Monday, October 17, 2016

Slavery Still Exists — We Just Don’t Talk about It

The National Review reports:
There are a staggering number of slaves in the world today – largely invisible to the news media. With so many social issues in the United States being traced back to antebellum American slavery, it’s easy to forget that slavery still exists. This week an Australian human-rights group called the Walk Free Foundation released a study of contemporary global slavery: the Global Slavery Index. Everyone ought to read it.
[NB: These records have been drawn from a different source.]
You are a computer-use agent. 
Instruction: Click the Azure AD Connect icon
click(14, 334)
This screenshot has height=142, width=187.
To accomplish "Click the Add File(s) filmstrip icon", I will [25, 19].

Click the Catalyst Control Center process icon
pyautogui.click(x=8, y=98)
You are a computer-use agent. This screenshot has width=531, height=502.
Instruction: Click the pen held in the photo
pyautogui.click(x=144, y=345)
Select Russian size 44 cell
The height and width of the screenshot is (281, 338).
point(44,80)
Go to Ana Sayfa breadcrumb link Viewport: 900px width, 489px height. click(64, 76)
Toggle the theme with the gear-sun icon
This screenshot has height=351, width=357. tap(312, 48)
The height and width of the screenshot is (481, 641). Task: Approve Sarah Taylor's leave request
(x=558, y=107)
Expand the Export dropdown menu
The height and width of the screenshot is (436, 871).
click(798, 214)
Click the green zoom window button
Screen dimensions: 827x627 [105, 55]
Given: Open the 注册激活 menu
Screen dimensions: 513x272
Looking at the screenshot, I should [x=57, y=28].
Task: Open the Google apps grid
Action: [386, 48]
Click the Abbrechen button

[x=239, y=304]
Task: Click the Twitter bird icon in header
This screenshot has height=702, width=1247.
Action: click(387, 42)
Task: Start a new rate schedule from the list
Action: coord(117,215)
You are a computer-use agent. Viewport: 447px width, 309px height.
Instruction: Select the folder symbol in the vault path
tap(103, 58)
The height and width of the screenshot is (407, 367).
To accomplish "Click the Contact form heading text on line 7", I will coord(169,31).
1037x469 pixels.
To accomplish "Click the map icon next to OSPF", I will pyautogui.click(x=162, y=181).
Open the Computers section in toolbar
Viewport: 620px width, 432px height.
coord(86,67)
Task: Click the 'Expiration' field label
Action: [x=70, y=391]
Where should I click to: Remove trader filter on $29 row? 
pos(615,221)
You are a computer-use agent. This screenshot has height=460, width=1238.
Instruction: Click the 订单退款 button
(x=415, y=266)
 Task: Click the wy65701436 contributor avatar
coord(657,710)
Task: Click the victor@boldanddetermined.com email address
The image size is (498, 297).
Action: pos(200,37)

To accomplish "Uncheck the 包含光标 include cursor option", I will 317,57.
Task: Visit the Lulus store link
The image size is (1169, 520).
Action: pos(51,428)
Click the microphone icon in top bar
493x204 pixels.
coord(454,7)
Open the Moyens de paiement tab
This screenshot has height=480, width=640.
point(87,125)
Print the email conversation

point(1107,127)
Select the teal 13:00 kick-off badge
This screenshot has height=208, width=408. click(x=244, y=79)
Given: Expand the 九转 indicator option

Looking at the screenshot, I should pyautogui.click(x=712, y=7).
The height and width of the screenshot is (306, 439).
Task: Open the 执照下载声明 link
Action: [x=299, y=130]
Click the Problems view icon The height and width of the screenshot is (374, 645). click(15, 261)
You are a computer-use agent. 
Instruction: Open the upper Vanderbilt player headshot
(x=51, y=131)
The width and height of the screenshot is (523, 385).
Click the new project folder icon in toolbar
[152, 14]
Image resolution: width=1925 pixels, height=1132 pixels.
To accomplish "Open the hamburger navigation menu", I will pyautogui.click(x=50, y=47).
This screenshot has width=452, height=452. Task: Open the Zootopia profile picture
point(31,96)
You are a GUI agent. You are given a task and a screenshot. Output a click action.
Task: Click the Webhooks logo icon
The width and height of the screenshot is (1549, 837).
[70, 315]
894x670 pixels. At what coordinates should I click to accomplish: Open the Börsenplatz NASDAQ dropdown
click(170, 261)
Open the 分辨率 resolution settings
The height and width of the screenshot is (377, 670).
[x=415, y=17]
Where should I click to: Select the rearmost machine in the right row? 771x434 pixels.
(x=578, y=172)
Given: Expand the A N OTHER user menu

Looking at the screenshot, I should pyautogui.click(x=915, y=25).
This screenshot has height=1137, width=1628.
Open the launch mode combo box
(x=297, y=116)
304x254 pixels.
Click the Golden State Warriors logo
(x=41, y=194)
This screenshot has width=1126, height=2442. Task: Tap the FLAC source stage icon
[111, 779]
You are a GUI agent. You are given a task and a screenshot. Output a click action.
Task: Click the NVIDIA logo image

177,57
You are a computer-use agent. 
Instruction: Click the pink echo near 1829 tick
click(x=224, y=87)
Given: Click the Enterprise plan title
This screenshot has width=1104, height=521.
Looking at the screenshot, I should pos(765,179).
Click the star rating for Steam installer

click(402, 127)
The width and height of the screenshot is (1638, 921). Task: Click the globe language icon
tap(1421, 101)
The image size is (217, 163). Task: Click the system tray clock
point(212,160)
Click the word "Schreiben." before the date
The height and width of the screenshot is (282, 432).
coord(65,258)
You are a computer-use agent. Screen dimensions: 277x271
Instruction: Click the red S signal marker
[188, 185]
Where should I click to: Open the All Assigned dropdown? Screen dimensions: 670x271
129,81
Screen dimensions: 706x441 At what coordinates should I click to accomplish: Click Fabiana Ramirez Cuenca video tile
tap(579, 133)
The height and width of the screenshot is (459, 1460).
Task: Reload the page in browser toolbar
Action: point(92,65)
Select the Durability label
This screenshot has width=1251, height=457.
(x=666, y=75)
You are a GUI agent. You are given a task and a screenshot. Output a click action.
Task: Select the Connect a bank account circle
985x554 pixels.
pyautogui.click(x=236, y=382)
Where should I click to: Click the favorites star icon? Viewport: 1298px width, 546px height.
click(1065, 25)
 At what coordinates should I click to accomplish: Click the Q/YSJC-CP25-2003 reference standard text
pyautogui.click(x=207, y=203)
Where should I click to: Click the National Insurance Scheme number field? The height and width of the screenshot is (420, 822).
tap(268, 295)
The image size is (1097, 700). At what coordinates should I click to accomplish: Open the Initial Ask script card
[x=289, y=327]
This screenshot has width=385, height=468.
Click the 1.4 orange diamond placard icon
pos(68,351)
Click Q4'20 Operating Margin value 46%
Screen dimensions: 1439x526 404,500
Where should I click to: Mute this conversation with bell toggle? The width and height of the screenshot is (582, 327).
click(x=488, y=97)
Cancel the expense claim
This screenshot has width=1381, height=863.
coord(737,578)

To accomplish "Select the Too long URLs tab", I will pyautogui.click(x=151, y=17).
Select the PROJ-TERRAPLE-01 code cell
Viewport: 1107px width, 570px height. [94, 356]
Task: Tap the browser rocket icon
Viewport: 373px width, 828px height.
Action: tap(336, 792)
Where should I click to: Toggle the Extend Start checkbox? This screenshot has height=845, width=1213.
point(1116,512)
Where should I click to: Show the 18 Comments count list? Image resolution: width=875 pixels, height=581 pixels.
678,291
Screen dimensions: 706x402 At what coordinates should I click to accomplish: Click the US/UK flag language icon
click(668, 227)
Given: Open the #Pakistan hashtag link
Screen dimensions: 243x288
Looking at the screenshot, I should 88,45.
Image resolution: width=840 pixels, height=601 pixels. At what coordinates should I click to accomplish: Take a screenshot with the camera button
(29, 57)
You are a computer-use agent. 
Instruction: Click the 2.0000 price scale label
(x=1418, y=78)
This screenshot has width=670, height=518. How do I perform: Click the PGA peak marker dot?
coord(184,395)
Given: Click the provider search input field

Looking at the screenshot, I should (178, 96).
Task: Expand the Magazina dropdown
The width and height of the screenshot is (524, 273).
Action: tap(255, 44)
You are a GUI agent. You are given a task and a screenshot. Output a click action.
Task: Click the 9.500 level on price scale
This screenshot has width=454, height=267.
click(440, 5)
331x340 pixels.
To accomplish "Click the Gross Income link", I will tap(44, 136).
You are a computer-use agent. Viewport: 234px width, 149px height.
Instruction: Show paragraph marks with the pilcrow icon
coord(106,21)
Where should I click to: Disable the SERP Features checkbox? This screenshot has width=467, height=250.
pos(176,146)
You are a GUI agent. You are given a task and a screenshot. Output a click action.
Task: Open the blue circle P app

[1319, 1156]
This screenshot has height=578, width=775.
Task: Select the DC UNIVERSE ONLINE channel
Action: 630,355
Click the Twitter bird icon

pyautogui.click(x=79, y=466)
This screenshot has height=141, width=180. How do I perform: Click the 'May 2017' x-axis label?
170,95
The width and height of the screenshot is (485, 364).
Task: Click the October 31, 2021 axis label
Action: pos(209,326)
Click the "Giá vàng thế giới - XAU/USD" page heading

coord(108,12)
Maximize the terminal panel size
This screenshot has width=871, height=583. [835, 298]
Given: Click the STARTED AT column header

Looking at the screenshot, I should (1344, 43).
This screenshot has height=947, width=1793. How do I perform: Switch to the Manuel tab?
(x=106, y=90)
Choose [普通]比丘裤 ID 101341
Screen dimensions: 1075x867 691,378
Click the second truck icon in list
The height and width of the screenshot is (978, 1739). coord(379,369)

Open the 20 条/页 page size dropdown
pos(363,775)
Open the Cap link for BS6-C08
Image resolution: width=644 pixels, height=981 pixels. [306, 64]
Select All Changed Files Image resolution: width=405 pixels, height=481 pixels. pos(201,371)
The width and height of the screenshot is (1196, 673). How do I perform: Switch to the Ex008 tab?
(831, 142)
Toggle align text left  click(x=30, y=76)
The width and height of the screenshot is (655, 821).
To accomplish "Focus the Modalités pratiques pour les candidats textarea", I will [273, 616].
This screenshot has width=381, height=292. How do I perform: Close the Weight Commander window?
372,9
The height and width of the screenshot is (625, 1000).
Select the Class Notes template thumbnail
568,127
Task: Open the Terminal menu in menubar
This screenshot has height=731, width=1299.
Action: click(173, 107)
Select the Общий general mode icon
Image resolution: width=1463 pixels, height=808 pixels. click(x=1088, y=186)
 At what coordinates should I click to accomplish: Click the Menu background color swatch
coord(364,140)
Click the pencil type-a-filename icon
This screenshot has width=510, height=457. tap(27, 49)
What it says, in short, is this: According to Gallup surveys of 167 countries, there are 45.8 million slaves worldwide. Walk Free defines a slave as someone owned, someone working as a forced laborer or prostitute, someone in debt bondage or in a forced marriage.

In a single country — India, which is the worst offender — there are currently 18 and a half million slaves. To put that into perspective, there are six and a half million more slaves in India right now than were imported to North America, South America, Central America, and the Caribbean Islands combined during the entire history of the transatlantic slave trade — 373 years, from Columbus’s discovery of the Americas to the end of the Civil War.

This is an unbelievably serious problem, which virtually no one is discussing. Most modern slaves are held in Central and East Asia, and Central Africa. The top ten countries on the list, in total slaves, are India, China, Pakistan, Bangladesh, Uzbekistan, North Korea, Russia, Nigeria, the Democratic Republic of the Congo, and Indonesia. Among them, they have 30 and one-quarter million slaves. Which is roughly 100 times more than the total number of slaves imported to the U.S., and territory that would become part of the U.S., between the founding of Jamestown and the end of the Civil War (258 years).

Yet American progressives act as though America was the only slave owning country.